Затем Делакур обличил отсутствие тщательности при проверке вина на фальсифицирование, и ее недостаточную частоту. Согласно статье 28 закона от 19-го июля 1791 года, все еще действующего, штраф до 1000 франков и тюремное заключение сроком до одного года положены тем, кто добавляет окись свинца, рыбий клей, вытяжку кампешевого дерева или иные вредные вещества в вино, которое они продают.
— Но ты же пьешь только воду, — указал Лагранж. Он поднял собственный стакан и прищурился на вино в нем. — Кроме того, если здешний хозяин попробует что-нибудь эдакое, число пайщиков может удачно подсократиться…
— Я не намерен выиграть таким способом.
Лагранжа встревожила жесткость его друга.
— Выиграть, — повторил он. — Но ведь выиграть — если ты называешь это выигрышем — ты можешь только через мою смерть.
— О ней я буду сожалеть, — сказал Делакур, видимо, неспособный допустить мысль о каком-нибудь другом исходе. Из Cafe Anglais он возвращался домой и читал трактаты по физиологии и диетам. За двадцать минут до ужина он отрезал себе свежий кусок коры. Пока остальные поедали свои укорачивающие жизнь смеси, он громко рассуждал о разных угрозах здоровью и о прискорбных помехах человеческому бессмертию.

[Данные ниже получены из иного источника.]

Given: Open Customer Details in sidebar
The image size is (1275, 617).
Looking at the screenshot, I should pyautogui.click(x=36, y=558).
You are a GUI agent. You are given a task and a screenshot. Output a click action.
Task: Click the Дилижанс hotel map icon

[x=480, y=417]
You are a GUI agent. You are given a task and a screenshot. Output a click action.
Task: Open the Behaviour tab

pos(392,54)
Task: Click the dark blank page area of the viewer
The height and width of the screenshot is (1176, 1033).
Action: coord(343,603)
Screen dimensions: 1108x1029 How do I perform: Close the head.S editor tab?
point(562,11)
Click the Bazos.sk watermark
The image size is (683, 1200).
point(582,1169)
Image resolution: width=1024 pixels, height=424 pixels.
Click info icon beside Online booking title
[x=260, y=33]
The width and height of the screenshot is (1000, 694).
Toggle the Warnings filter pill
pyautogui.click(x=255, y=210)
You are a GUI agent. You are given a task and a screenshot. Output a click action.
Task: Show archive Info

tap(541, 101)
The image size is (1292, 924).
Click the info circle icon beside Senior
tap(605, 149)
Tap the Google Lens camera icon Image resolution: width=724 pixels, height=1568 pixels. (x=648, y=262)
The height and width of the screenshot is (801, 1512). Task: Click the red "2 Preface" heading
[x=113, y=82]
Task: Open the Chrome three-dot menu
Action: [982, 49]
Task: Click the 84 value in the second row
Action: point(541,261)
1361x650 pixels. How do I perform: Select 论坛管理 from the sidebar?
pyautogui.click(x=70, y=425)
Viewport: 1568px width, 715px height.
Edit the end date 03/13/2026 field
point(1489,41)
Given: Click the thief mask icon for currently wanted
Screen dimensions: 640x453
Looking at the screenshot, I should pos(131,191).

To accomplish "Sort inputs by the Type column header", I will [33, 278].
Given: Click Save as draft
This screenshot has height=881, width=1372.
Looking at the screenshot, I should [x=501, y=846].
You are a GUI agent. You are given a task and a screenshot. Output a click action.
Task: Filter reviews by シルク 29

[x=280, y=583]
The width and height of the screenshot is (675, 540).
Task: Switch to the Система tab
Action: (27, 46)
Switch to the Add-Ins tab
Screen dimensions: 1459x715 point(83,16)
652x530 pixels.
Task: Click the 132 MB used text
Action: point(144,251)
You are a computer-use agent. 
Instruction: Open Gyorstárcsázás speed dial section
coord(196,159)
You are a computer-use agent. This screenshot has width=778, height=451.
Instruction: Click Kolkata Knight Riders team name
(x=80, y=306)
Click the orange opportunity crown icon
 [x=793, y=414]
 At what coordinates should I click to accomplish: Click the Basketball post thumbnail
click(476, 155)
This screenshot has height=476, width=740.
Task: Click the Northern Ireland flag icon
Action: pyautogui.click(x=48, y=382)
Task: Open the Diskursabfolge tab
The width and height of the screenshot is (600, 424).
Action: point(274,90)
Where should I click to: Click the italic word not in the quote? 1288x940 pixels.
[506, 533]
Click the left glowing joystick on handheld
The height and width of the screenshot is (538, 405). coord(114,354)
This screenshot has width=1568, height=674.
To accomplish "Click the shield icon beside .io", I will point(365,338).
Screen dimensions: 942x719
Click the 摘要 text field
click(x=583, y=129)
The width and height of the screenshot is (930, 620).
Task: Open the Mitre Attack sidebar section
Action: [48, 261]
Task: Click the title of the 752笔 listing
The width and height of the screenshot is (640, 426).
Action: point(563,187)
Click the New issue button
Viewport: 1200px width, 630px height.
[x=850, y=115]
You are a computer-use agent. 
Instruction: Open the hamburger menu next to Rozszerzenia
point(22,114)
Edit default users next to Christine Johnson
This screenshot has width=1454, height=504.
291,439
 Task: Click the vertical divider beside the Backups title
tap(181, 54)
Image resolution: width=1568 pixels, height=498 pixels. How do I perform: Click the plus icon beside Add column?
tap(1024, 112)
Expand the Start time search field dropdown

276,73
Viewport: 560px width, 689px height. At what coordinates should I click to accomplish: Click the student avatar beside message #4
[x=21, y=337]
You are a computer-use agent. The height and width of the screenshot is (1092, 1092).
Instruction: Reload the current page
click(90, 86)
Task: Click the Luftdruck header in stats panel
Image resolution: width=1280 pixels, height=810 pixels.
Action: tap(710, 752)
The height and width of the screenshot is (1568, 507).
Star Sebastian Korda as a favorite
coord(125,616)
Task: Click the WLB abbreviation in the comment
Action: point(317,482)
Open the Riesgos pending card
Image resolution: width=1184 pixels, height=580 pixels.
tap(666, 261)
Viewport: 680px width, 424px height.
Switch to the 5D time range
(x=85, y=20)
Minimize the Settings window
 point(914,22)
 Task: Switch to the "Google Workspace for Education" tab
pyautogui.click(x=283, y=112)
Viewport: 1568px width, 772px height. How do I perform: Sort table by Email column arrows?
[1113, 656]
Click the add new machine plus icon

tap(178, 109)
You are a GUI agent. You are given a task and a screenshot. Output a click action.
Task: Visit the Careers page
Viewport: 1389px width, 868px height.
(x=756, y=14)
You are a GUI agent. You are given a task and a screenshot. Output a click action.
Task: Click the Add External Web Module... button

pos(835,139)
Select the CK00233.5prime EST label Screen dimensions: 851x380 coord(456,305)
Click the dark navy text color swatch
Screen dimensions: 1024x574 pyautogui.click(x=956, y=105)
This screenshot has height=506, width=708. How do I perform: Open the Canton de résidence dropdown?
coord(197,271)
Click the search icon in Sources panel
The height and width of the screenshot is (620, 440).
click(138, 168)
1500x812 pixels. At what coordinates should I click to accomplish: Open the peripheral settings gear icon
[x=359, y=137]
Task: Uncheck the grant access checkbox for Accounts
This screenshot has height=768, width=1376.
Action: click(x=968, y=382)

Помехи эти мало-помалу сокращали первоначальный список сорока пайщиков. С каждой смертью приятная уверенность Делакура возрастала, а также — и строгость режима, который он себе назначил. Упражнения, диета, сон, упорядоченность, трезвость, ученые занятия. Один трактат по физиологии указал — завуалировано, с внезапными взрывами латыни, — что надежным признаком здоровья у мужчины служит частота, с какой он вступает в половое общение. Полное воздержание и неограниченные излишества равно потенциально опасны, хотя и не так, как некоторые способы, связанные с воздержанием. Однако умеренная регулярность — например, заведомо один раз в неделю — определялась как оздоровительная.
Убедившись в этой необходимости, Делакур принес извинения своей покойной супруге, договорился с одной из горничных в банях и начал посещать ее раз в неделю. Она была благодарна за деньги, которые он оставлял, и, решительно положив конец изъявлениям привязанности, он начал с удовольствием предвкушать их встречи. Он предвкушал, как после смерти тридцать девятого пайщика даст ей сто франков, или несколько меньше, в знак признания ее продлевающих жизнь услуг.
Умерли еще несколько пайщиков; Делакур заносил даты их кончин в свою записную книжку и с улыбкой произносил напутственные тосты. В один такой вечер мадам Амели, удалившись в спальню, сказала мужу:
— Какой смысл жить только ради того, чтобы пережить других?
— Каждый из нас должен найти собственный смысл, — ответил Шарль. — Для него он в этом.
— Но вам не кажется странным, что теперь наибольшую радость ему как будто доставляет смерть других людей? Он отказывается от обычных удовольствий жизни. Его дни упорядочены, словно в подчинение строжайшему долгу. Но долгу перед чем, долгу перед кем?
— Сделать вклад посоветовали вы, моя дорогая.
— Я не предвидела, когда предлагала, как это может повлиять на него.